The stranger, Christopher, had dedicated his life to rescuing girls from forced prostitution—starting with his sister Amber. They formed a tiny nonprofit organization to protect girls and have been working furiously to bring down John Roman, the powerful criminal who first took Amber and has ruined scores of young women’s lives since.
When Christopher’s grieving colleagues suspect Serena of being in league with Roman, her life spirals further out of control. How will she clear her name? Why did this stranger protect her with his life? And what is the meaning of the visions she sees every time she visits the gutted house where he died?

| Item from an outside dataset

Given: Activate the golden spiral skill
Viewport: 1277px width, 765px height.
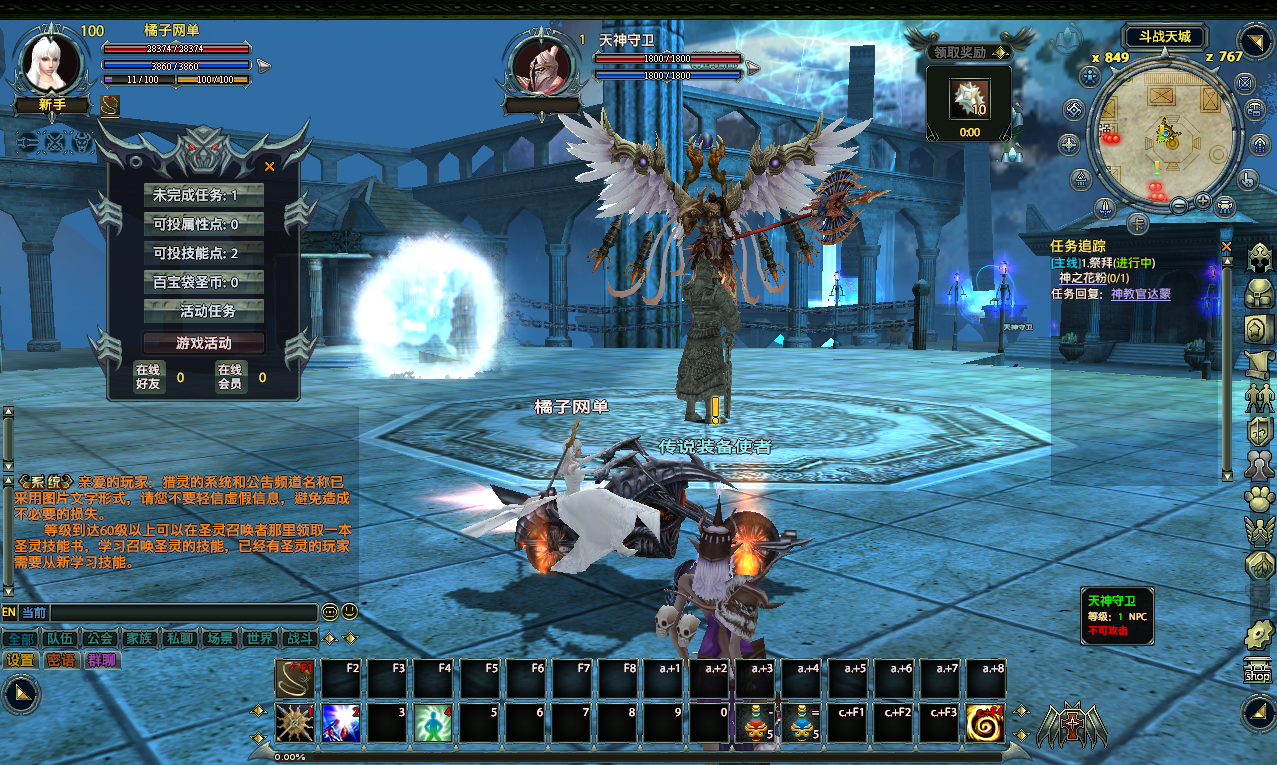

Erin Healy returns to the thin places in her newest novel about sex trafficking in the United States. It starts with a teenager angry over his grades going to his uncle for help. It will end in the take down of a major name in the world of child prostitution. In the process, a woman who thought she knew about the bad side of life will learn more than she ever wanted to about the sex trade. Stranger Things is edgy and tackles a difficult subject. We know about sex trafficking in far off places such as The Philippines, but who wants to admit it happens in their own backyard?
The supernatural element is connected to a house burned in the recent Station Fire in the Angeles National Forest. As Serena and Christopher approach the house – at the same time but separately – they notice an abundance of orange fire poppies, which they realize are growing out of season. Both will experience visions of a house made whole, a place of sanctuary for a group of women. For someone else, though, the visions aren’t so comforting.
Stranger Things is the second novel by Erin Healy I’ve read and, just as with the first, there are elements I can’t begin to understand or explain. This is not a light read either. While acts of forced prostitution are not described there is enough written to make a stomach turn. It is difficult to realize that there is such evil in the world. It is also sad to contemplate how many parents neglect their children to the point that the children are caught up in this nightmare while just wanting a better life. Despite the disheartening descriptions in Stranger Things however, there is also an underlying message of hope. This is a book I definitely recommend.
Thank you to Thomas Nelson and Booksneeze for my free copy of Stranger Things, which I received in exchange for an honest review.